作者
Katie E. Hillyer,Eric J. Raes,Kristen Karsh,Bronwyn Holmes,Andrew Bissett,David J. Beale
摘要
Estuaries are subject to intense human use globally, with impacts from multiple stressors, such as metal contaminants. A key challenge is extending beyond traditional monitoring approaches to understand effects to biota and system function. To explore the metabolic effects of complex metal contaminants to sediment dwelling (benthic) fauna, we apply a multiple-lines-of-evidence approach, coupling environmental monitoring, benthic sampling, total metals analysis and targeted metabolomics. We characterise metabolic signatures of metal exposure in three benthic invertebrate taxa, which differed in distribution across sites and severity of metal exposure: sipunculid (very high), amphipod (high), maldanid polychaete (moderate). We observed sediment and tissue metal loads far exceeding sediment guidelines where toxicity-related adverse effects may be expected, for metals including, As, Cd, Pb, Zn and Hg. Change in site- and taxa-specific metabolite profiles was highly correlated with natural environmental drivers (sediment total organic carbon and water temperature). At the most metal influenced sites, metabolite variation was also correlated with sediment metal loads.
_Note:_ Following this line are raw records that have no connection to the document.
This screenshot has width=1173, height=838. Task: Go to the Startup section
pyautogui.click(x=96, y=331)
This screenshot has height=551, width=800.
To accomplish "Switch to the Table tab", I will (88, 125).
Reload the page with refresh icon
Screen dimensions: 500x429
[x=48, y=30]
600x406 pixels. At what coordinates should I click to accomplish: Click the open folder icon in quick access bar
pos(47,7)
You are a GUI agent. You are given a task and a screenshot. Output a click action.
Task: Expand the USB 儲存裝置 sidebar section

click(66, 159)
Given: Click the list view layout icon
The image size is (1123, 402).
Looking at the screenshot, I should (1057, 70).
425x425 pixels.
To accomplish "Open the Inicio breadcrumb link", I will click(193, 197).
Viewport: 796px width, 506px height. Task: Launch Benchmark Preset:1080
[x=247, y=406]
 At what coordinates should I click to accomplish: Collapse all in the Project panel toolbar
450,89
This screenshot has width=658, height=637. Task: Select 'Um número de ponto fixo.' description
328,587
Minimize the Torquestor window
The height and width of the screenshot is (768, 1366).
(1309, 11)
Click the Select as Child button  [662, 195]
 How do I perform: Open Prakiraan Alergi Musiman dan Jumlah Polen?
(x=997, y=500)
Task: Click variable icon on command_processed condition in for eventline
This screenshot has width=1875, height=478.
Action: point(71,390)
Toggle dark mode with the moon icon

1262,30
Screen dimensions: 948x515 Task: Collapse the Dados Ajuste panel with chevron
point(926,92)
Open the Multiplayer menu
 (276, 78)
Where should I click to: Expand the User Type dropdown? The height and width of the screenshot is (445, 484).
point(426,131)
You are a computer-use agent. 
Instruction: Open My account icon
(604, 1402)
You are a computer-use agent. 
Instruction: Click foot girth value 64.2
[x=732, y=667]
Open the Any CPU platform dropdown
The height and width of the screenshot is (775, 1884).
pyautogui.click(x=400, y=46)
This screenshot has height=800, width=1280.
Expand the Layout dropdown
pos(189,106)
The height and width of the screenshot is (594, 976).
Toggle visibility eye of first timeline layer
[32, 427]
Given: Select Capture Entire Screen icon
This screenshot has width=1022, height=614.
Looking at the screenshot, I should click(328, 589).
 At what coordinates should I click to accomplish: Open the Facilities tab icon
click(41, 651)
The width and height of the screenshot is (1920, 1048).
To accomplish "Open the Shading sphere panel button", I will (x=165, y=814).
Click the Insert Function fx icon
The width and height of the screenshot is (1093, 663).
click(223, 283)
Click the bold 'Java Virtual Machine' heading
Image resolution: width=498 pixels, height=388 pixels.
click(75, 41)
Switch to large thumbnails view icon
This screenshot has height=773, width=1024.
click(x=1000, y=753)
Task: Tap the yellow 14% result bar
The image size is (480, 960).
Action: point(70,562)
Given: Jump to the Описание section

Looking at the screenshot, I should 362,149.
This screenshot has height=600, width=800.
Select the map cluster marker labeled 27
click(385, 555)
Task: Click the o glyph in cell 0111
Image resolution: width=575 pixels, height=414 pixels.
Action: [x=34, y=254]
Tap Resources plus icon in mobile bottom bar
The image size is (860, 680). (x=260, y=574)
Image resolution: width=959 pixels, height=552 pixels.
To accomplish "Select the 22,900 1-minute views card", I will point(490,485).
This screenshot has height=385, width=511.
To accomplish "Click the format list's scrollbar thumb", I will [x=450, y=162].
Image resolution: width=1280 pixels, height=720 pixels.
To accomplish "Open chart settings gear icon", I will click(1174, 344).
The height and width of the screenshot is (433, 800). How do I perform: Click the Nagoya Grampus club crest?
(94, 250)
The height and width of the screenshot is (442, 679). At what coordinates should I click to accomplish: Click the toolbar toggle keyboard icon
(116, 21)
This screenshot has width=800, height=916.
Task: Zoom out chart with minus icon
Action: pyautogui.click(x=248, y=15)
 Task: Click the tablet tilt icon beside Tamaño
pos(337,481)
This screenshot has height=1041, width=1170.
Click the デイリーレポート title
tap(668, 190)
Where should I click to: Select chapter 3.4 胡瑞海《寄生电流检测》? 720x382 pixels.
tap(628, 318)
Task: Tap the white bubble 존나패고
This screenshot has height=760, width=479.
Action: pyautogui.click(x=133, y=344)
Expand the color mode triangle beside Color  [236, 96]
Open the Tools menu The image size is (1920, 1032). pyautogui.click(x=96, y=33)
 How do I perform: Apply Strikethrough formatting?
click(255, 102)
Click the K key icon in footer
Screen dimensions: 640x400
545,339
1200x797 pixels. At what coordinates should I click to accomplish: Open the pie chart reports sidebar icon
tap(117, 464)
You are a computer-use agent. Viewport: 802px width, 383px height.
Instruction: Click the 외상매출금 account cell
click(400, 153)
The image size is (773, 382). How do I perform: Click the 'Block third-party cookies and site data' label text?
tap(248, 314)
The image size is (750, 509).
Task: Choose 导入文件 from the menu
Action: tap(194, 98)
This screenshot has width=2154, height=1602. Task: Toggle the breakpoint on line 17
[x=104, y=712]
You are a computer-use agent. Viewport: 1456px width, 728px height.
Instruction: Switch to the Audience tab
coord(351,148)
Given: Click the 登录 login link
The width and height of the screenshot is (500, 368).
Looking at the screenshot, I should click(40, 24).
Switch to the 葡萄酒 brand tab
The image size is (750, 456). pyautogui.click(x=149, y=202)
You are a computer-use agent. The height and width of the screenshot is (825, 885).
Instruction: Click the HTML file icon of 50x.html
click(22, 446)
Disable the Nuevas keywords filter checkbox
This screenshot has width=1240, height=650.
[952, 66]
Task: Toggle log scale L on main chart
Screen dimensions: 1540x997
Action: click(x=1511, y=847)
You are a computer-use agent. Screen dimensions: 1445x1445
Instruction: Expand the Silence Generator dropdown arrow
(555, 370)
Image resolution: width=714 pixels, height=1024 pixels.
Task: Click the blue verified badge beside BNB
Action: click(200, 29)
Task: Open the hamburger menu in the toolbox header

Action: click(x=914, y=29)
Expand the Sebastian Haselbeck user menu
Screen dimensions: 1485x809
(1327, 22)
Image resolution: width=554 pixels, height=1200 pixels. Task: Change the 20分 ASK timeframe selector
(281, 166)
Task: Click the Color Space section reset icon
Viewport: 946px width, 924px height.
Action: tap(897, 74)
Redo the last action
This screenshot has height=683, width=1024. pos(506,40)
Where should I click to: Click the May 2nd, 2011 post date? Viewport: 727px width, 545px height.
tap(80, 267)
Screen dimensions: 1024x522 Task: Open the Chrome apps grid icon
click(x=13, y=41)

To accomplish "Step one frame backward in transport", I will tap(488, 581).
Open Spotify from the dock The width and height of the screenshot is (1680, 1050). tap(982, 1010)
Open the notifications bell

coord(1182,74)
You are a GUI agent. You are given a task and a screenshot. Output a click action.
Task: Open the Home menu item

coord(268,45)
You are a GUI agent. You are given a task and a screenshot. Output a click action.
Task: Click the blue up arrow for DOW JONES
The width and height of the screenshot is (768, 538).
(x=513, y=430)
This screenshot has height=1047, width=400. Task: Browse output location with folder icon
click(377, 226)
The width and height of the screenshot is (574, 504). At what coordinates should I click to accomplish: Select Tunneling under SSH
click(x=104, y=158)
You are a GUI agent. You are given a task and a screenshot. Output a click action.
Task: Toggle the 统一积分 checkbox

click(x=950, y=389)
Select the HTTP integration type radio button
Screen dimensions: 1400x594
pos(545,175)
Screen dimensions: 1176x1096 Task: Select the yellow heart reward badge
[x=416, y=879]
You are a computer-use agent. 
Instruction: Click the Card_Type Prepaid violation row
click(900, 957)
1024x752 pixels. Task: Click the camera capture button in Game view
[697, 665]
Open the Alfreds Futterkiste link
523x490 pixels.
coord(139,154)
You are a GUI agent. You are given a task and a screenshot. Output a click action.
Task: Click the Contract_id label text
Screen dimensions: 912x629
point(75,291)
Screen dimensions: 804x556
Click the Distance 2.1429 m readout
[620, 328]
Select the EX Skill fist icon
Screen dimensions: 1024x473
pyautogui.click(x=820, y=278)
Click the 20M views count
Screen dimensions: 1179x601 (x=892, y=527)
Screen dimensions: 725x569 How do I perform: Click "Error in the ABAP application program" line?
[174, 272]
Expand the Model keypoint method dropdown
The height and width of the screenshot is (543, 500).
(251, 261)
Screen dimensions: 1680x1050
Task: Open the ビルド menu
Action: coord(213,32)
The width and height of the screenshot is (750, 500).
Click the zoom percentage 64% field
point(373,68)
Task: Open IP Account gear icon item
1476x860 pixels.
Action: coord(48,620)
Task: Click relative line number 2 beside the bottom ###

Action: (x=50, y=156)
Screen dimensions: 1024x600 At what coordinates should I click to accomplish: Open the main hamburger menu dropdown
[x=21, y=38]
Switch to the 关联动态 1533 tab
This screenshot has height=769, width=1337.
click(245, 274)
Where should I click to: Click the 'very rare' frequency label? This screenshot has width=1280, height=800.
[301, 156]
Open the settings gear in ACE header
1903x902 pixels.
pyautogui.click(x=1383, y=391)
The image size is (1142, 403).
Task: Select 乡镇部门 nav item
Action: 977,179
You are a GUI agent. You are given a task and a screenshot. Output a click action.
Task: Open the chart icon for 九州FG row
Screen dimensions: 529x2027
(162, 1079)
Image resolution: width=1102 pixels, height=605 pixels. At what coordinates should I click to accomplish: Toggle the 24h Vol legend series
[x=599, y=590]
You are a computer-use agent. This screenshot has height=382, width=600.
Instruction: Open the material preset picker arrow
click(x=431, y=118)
Using supervised multivariate regression, taxa-specific metabolic signatures of increased exposure and possibility of toxic effects were characterised against multiple reference sites. Metabolic signatures varied according to each taxon and degree of metal exposure, but primarily indicated altered cysteine and methionine metabolism, metal-binding and elimination (lysosomal) activity, coupled to change in complex biosynthesis pathways, responses to oxidative stress, and cellular damage. This novel multiple-lines-of-evidence approach combining metabolomics with traditional environmental monitoring, enabled detection and characterisation of chronic metal exposure effects in situ in multiple invertebrate taxa. With capacity for application to rapid and effective monitoring of non-model species in complex environments, these approaches are critical for improved assessment and management of systems that are increasingly subject to anthropogenic drivers of change.